Work order :: Restate each record below word for word, skipping images.

Source data: Begin

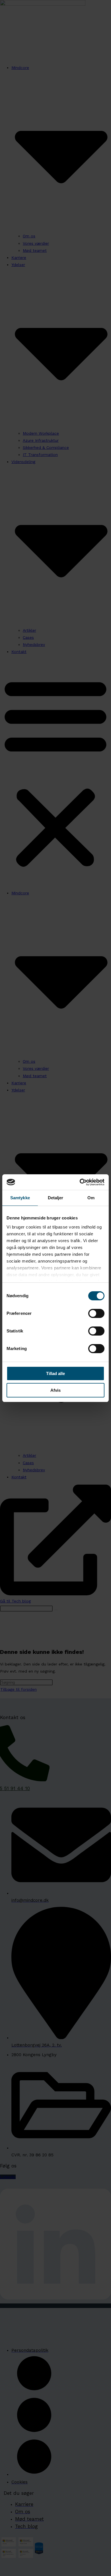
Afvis (55, 1390)
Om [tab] (90, 1197)
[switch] (96, 1313)
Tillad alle (55, 1373)
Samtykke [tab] (20, 1197)
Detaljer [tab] (55, 1197)
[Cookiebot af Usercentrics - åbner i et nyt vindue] (79, 1182)
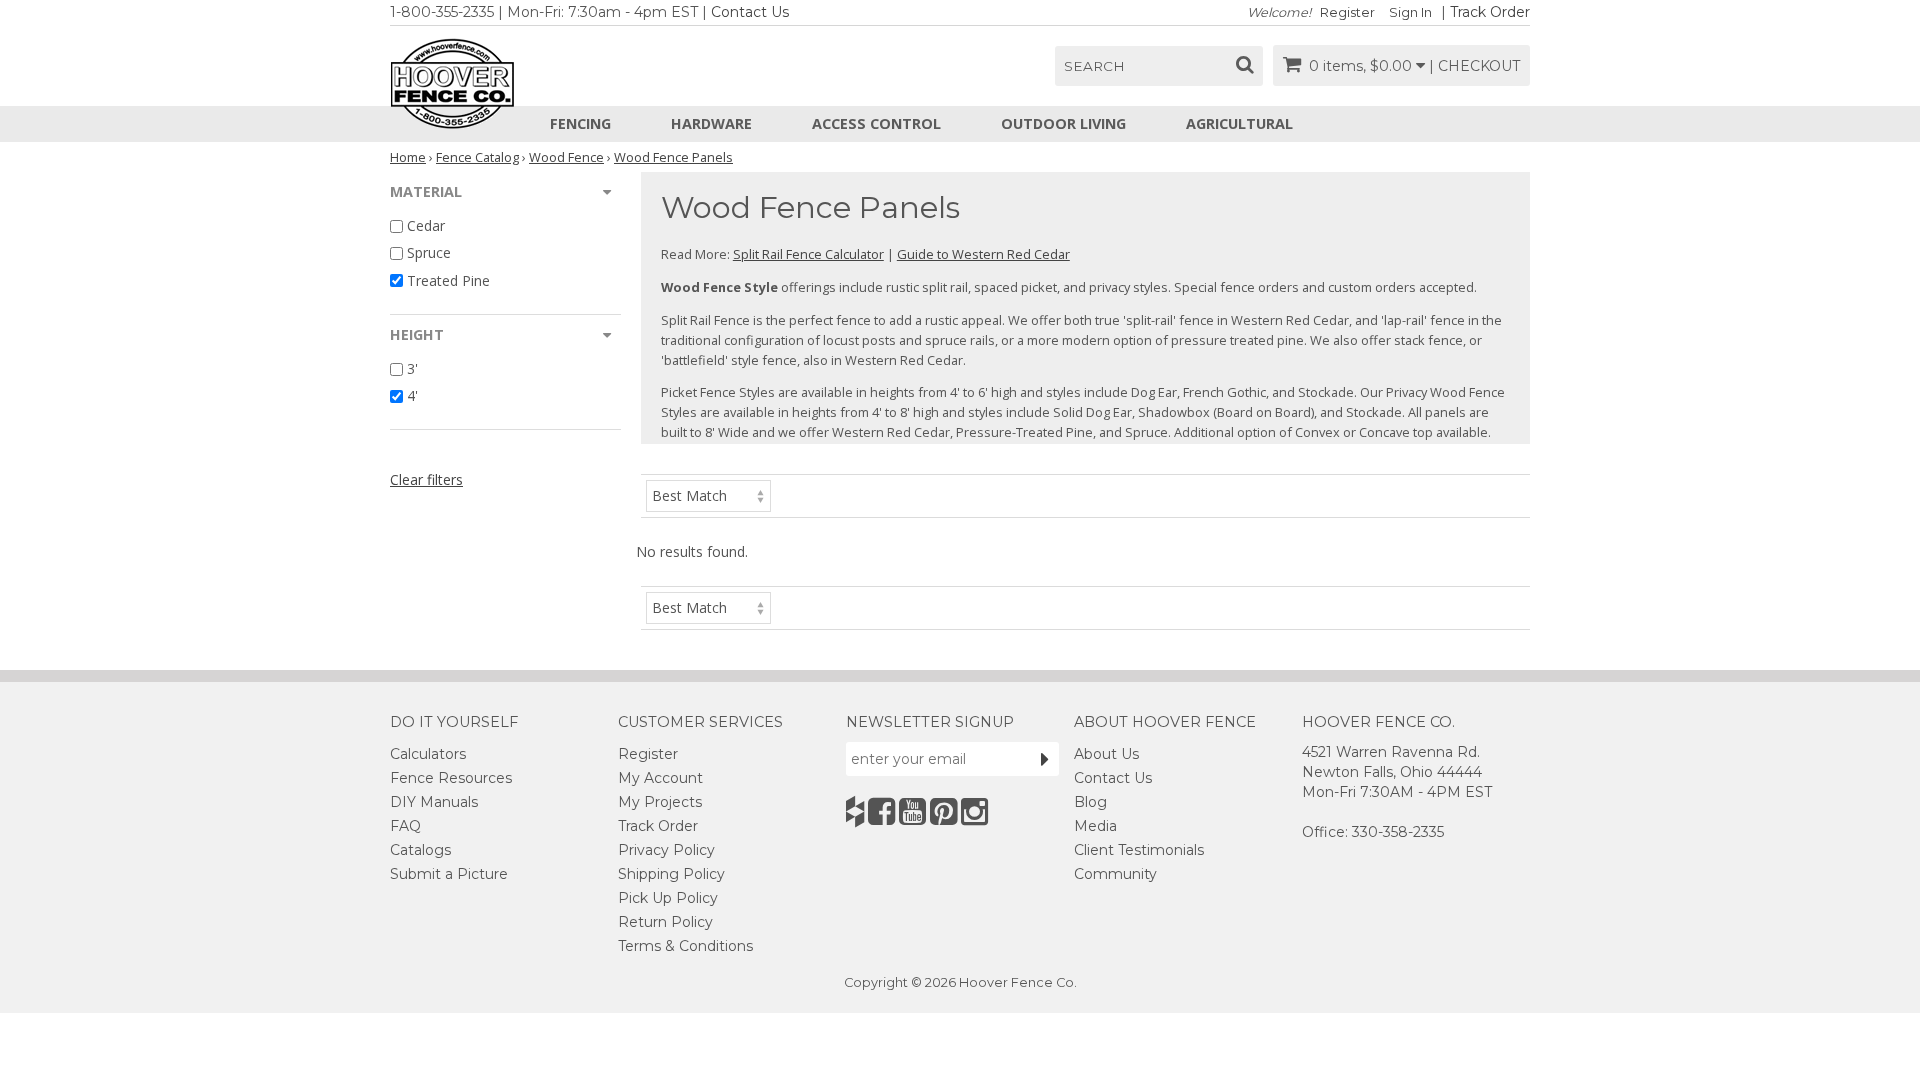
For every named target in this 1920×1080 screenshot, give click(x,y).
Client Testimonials (1139, 850)
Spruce (429, 253)
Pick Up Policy (668, 898)
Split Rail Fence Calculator (808, 254)
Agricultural (1239, 123)
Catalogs (420, 850)
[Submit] (1045, 759)
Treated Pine (448, 280)
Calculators (428, 754)
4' (412, 395)
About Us (1106, 754)
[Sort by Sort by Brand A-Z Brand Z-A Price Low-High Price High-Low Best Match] (708, 494)
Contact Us (750, 12)
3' (412, 368)
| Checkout (1474, 66)
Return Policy (665, 922)
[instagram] (974, 811)
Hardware (711, 123)
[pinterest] (943, 811)
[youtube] (912, 811)
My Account (660, 778)
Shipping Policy (671, 874)
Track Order (1490, 12)
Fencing (580, 123)
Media (1095, 826)
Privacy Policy (666, 850)
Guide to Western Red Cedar (983, 254)
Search (1094, 66)
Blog (1090, 802)
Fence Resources (451, 778)
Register (1347, 12)
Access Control (876, 123)
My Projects (660, 802)
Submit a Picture (449, 874)
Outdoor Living (1063, 123)
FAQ (405, 826)
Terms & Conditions (685, 946)
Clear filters (426, 479)
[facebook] (881, 811)
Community (1115, 874)
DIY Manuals (434, 802)
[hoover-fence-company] (855, 811)
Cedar (426, 225)
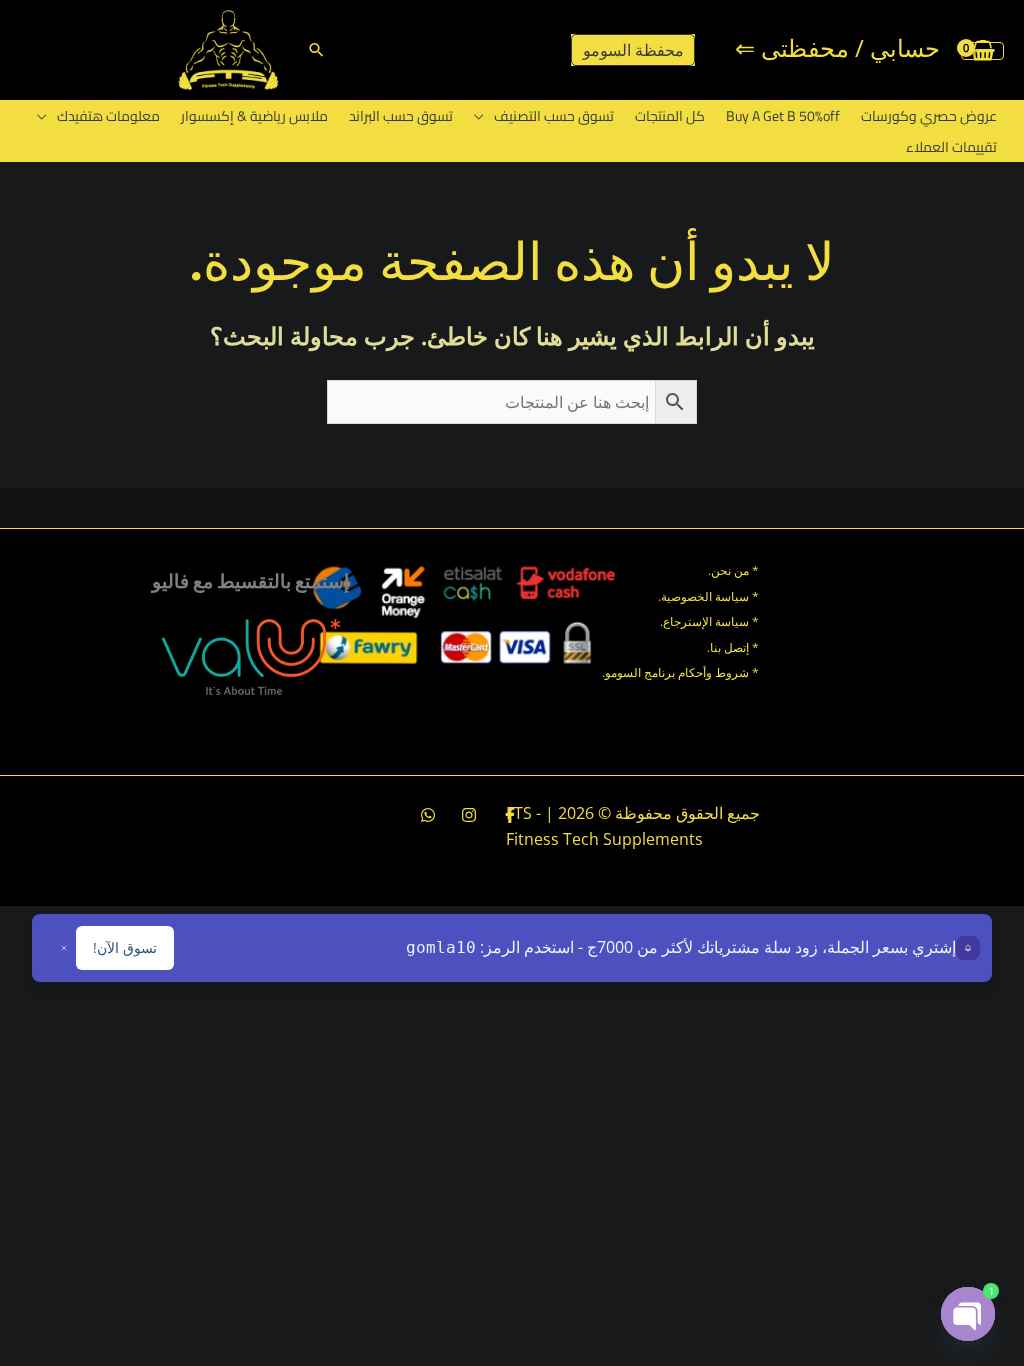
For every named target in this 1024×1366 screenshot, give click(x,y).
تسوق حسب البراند (401, 116)
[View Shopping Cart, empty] (982, 50)
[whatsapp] (428, 815)
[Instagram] (469, 815)
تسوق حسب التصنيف (554, 116)
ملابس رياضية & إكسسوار (254, 116)
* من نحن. (733, 570)
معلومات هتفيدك (108, 116)
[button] (316, 49)
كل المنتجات (670, 116)
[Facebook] (510, 815)
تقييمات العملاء (951, 147)
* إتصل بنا (734, 647)
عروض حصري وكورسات (929, 116)
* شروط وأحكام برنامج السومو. (680, 672)
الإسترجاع (687, 621)
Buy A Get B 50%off (783, 116)
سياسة (730, 621)
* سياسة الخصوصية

Source data: End

The answer ::
Afvis (55, 1390)
Om [tab] (90, 1197)
[switch] (96, 1313)
Tillad alle (55, 1373)
Samtykke [tab] (20, 1197)
Detaljer [tab] (55, 1197)
[Cookiebot af Usercentrics - åbner i et nyt vindue] (79, 1182)
For every named target in this 1920×1080 screenshot, give click(x,y).
Client Testimonials (1139, 850)
Spruce (429, 253)
Pick Up Policy (668, 898)
Split Rail Fence Calculator (808, 254)
Agricultural (1239, 123)
Catalogs (420, 850)
[Submit] (1045, 759)
Treated Pine (448, 280)
Calculators (428, 754)
4' (412, 395)
About Us (1106, 754)
[Sort by Sort by Brand A-Z Brand Z-A Price Low-High Price High-Low Best Match] (708, 494)
Contact Us (750, 12)
3' (412, 368)
| Checkout (1474, 66)
Return Policy (665, 922)
[instagram] (974, 811)
Hardware (711, 123)
[pinterest] (943, 811)
[youtube] (912, 811)
My Account (660, 778)
Shipping Policy (671, 874)
Track Order (1490, 12)
Fencing (580, 123)
Media (1095, 826)
Privacy Policy (666, 850)
Guide to Western Red Cedar (983, 254)
Search (1094, 66)
Blog (1090, 802)
Fence Resources (451, 778)
Register (1347, 12)
Access Control (876, 123)
My Projects (660, 802)
Submit a Picture (449, 874)
Outdoor Living (1063, 123)
FAQ (405, 826)
Terms & Conditions (685, 946)
Clear filters (426, 479)
[facebook] (881, 811)
Community (1115, 874)
DIY Manuals (434, 802)
[hoover-fence-company] (855, 811)
Cedar (426, 225)
For every named target in this 1024×1366 screenshot, give click(x,y).
تسوق حسب البراند (401, 116)
[View Shopping Cart, empty] (982, 50)
[whatsapp] (428, 815)
[Instagram] (469, 815)
تسوق حسب التصنيف (554, 116)
ملابس رياضية & إكسسوار (254, 116)
* من نحن. (733, 570)
معلومات هتفيدك (108, 116)
[button] (316, 49)
كل المنتجات (670, 116)
[Facebook] (510, 815)
تقييمات العملاء (951, 147)
* إتصل بنا (734, 647)
عروض حصري وكورسات (929, 116)
* شروط وأحكام برنامج السومو. (680, 672)
الإسترجاع (687, 621)
Buy A Get B 50%off (783, 116)
سياسة (730, 621)
* سياسة الخصوصية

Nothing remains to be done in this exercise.